Joel Neto

O lugar do tédio


Rubrica "Pai aos 50", de Joel Neto.

Agora tenho à frente três fotos que o António Araújo fez ao Artur. Há aí muitas outras, pois não tarda faz um ano e meio que um fotografa o outro para um projecto de que ainda não sabemos nada a não ser que é lindo. Mas na sequência que estas três formam vive uma narrativa inteira. Numa, ele está sentado no chão, com marcadores do Melville espalhados à frente das pernas abertas, e bate palminhas num entusiasmo de que um dia se rirá com ternura. Noutra, foi como que esmagado pela minha presença, ao perceber que me acocoro e inclino sobre ele, para lhe beijar pesadamente a cabeça. E numa terceira está de pé, com marcadores e prospectos na mão, oferecendo-os ao Araújo com metade de fleuma e metade de teatralidade burlesca.

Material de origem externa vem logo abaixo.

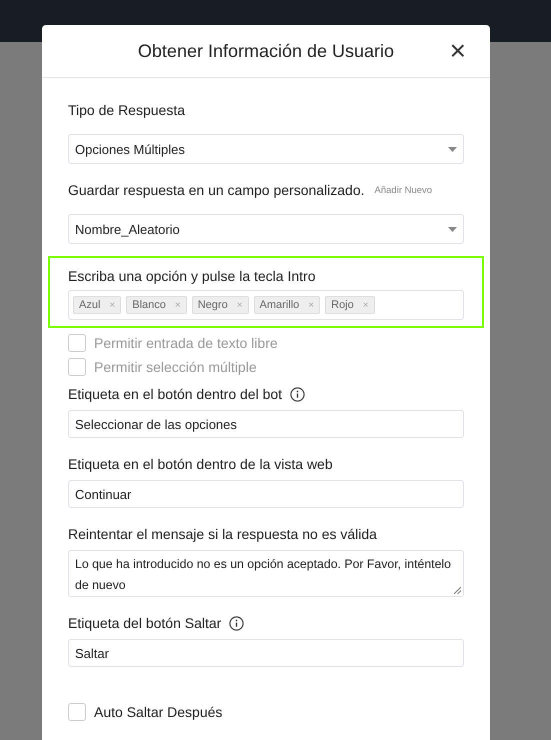 The height and width of the screenshot is (740, 551). Describe the element at coordinates (266, 229) in the screenshot. I see `select-field: Nombre_Aleatorio` at that location.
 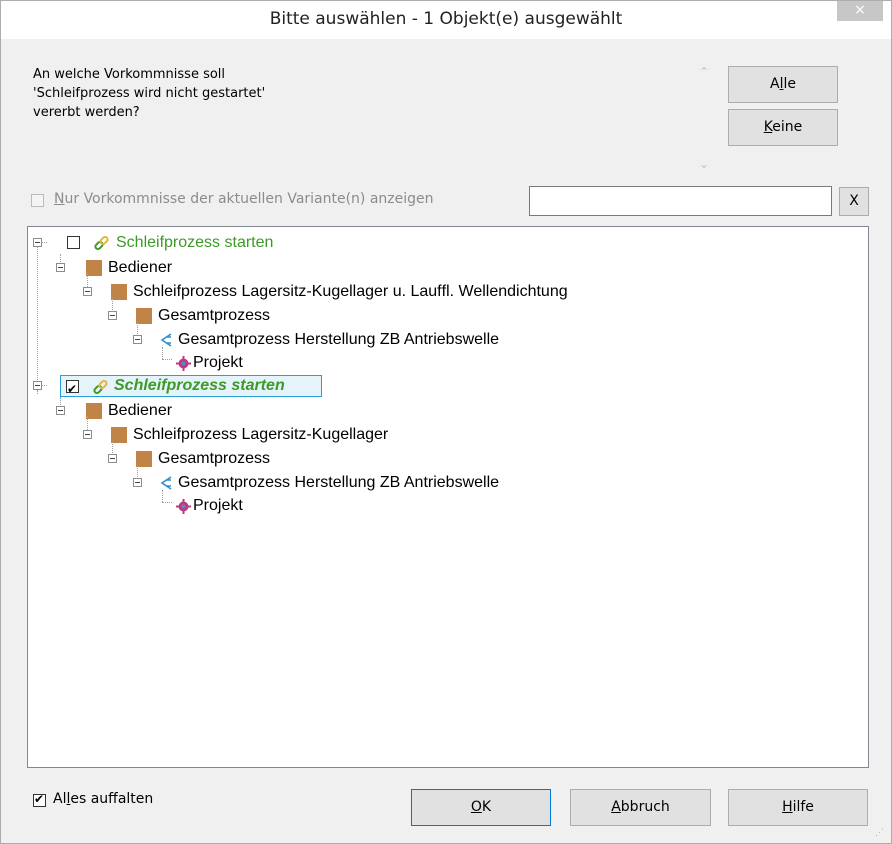 What do you see at coordinates (112, 799) in the screenshot?
I see `expand-all-text-post: es auffalten` at bounding box center [112, 799].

Encontra-se na sua livraria, fotografado à altura dos pés das cadeiras, e parece entusiasmado com a afluência de gentes. Há meses que os pais trabalham de mais e há meses que nenhum deles aparece em casa a horas duas noites seguidas, mas a evolução parece ter sido gradual o suficiente para o poupar a amarguras. De resto, alguma coisa lhe diz que aquele é um momento especial, talvez até o seu momento. E eu pergunto-me: como é que ele aprendeu tudo isso que mostra nestas fotografias? É como se soubesse tudo o que está a acontecer. Os pais cumprindo um sonho que sonharam separados, inclusive muito antes de serem uma família, e de que apesar disso souberam fazer sonho comum. Um investimento colossal de tempo, ânimo e dinheiro materializando-se, enfim, em mais do que apenas a quimera de levar os livros aos jovens da ilha, talvez um dia, quem sabe, ainda ponho mãos à obra. E ele próprio, Artur Louro Neto, no meio de tudo isso: testemunhando, vivendo, protagonizando.

Portanto, agora é a sério: o meu filho vai crescer numa livraria. Aí irá parar depois da escola, e ao fim de cada noite de Sanjoaninas, e talvez até no dia em que leve a passear o seu primeiro filho, meu neto, nem que seja para lhe mostrar onde foi feliz. A livraria é o emprego do papá (e da mamã, já agora), o que não deixará de ter o seu quê de apaziguador: sempre lhe permite responder com um mínimo de segurança a alguém que lhe pergunte o que fazem os pais. E, agora, alguém até podia perguntar como posso eu ter a certeza de que o meu filho terá felicidade para mostrar. Mas, nesse caso, este texto falhou. Eu não cheguei a conseguir explicar que ele vai crescer numa livraria, e que aí lhe caberá passar as longas horas de aborrecimento, depois da escola?